## [Provided text]

···

Russell Chart -- S&P 500 Chart
Quick note on these chart links, if you click the magnifying glass in the lower right hand corner, it will get bigger. Then if you click it again, it will show the original image size.
Stock indices are clearly ripping again off of that monthly buy signal at the close of the month on the Russell. The S&P though is still lagging and hasn’t broken through the highs like I have been looking for. Obviously from the trends there is no choice but to be bullish as even the immediate backup is still doing it job. S&P fast trigger did fire off so that is a good sign we will be breaking the highs. Russell right now is sitting at yearly R3 and that really tells me there is not a whole lot of more room this market is going to run this year. People are going to want to book these profits at some point, bulls make money, bears make money, pigs get slaughtered. What could be bad is if everyone is getting so greedy that it takes over their mind until there is some obvious reason that people need to be booking profits and all of a sudden everyone hits the exit at once. But for now I am just going to be watching the fast moving averages to hold and continue to push the trend upwards. Simple as that.
Crude Oil:
Crude Oil Chart
Crude oil doing a very good job of keeping its promise to me that it is in a bullish trend. Fast moving averages would ideally be snug behind price but these bars are such a wide range that it is lagging behind a bit. I’ve been looking for a small pause and still am but that doesn’t mean it won’t keep moving higher. I think at the first sign of a buying opportunity people are going to be taking it. It is going to be a buy the dip market for a while if everything goes to plan. $110 is the last resistance mark before there is nothing but air above and there is no real resistance holding it back. Also look at how strong the triggers are specifically the weeklies. A huge spike in the triggers like that doesn’t tend to just fade away, that is a sign of the beginning of a strong trend as I have been anticipating. It is basically the same strategy here as is the stock index futures, continue to look for the fast moving averages to hold price in an uptrend.

···

## [Material]
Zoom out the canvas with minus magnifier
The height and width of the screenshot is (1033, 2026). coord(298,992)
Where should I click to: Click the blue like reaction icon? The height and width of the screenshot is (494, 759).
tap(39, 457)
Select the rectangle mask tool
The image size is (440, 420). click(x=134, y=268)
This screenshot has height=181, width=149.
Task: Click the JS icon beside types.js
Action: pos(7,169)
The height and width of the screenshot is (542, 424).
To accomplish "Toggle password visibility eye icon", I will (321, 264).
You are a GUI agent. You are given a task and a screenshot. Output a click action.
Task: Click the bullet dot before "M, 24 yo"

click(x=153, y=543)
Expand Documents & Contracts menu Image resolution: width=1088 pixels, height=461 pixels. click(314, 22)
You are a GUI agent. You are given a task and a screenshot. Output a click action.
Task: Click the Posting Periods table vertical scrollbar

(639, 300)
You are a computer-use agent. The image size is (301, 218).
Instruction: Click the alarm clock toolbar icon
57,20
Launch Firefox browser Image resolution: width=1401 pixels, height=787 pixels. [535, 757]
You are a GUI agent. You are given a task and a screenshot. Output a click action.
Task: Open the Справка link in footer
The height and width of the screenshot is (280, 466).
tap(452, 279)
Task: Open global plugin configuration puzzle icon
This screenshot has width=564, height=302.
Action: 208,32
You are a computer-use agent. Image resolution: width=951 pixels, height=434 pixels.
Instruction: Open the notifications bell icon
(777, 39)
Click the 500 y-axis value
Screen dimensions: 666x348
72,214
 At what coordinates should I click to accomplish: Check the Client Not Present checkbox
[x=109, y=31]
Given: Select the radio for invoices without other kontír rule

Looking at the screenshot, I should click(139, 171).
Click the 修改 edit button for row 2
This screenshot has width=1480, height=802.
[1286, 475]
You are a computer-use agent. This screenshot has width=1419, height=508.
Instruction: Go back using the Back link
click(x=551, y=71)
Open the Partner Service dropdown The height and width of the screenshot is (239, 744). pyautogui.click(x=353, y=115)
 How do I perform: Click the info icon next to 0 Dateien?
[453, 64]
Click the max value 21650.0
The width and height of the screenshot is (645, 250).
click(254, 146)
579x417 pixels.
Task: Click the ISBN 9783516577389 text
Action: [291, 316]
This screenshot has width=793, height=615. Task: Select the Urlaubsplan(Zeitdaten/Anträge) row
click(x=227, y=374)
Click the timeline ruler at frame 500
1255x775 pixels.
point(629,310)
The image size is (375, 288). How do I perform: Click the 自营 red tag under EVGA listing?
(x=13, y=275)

···

## [What is needed]
Reproduce word for word the stretch of the stock index and crude oil commentary above that runs from "Russell Chart -- S&P" up to and including "original image size.".

## [Reply]
Russell Chart -- S&P 500 Chart
Quick note on these chart links, if you click the magnifying glass in the lower right hand corner, it will get bigger. Then if you click it again, it will show the original image size.